Los hechos recientes lamentables sucedidos en Ciudad Universitaria de la UNAM, y que han puesto en la lupa los temas de la seguridad del recinto educativo y la presumible compra y venta de sustancias tóxicas en el interior de la institución educativa, son una muestra de que aún existe mucho sigilo y falta de trasparencia para hablar con claridad de lo que vive la sociedad en nuestro país.

Las estadísticas oficiales contenidas en la Encuesta Nacional de Adicciones 2016/2017 indican que el consumo de alcohol y marihuana se ha duplicado en los segmentos de jóvenes en México, además de que entre la población femenina hay incrementos considerables y, sin duda, la población de educación superior es un blanco muy riesgoso no sólo en el aumento del uso, sino en la posibilidad de desarrollar adicciones.

Los hechos violentos sucedidos en esta institución, más allá de todos los temas colaterales de seguridad y política que entrañan, son un síntoma de lo que los números reflejan, razón suficiente para redoblar los trabajos de prevención de adicciones en nuestro país, comenzando por decir las cosas como son, sin estigmas y sin tabúes al respecto.

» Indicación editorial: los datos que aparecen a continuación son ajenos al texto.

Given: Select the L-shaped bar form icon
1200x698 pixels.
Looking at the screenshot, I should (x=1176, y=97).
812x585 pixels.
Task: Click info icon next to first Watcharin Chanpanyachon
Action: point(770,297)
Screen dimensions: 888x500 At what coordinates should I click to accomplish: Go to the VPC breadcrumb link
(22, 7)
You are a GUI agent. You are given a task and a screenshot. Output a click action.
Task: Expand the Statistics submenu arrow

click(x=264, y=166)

Sólo aceptando la realidad como es, estaremos en posibilidades de poder hacer algo para remediar o revertir el estatus actual.

Siempre lo he repetido en público y en privado, no es mi tema hablar de políticas públicas, de legislación y menos de seguridad nacional o de los programas de combate al tráfico de drogas que ello compete solo a las autoridades responsables.

Sí lo es, como comunicador y como especialista en adicciones, darle visibilidad a una realidad que vive nuestra sociedad y que debemos dejar de negarla, minimizarla o tratar de taparla por los diferentes estigmas sociales que conlleva: en nuestro país, el consumo de alcohol, tabaco y drogas está en aumento y urgen programas de prevención para contenerlo.

Es innecesario y hasta inútil que una vez que sucede una tragedia como la de la semana pasada, nos asombremos y tratemos de hacer escarnio de estos temas, cuando en la cotidianeidad muchas veces pasa delante de nosotros o de nuestro entorno y nadie habla de ello.

Pasa como cuando algún padre de familia se "escandaliza" de lo generalizado del consumo de sustancias entre los compañeros de escuela de sus hijos, mientras los muchachos reconocen que es "lo más normal", incluso, algunos dicen que es más fácil comprarlas que la comida a domicilio.

Hay que abrir los ojos, hay que hablar con claridad y hay que hacer lo que a cada uno nos corresponde.

Mientras tanto, hoy inicia el tercer mes del año. ¿Cómo van tus propósitos de 2018?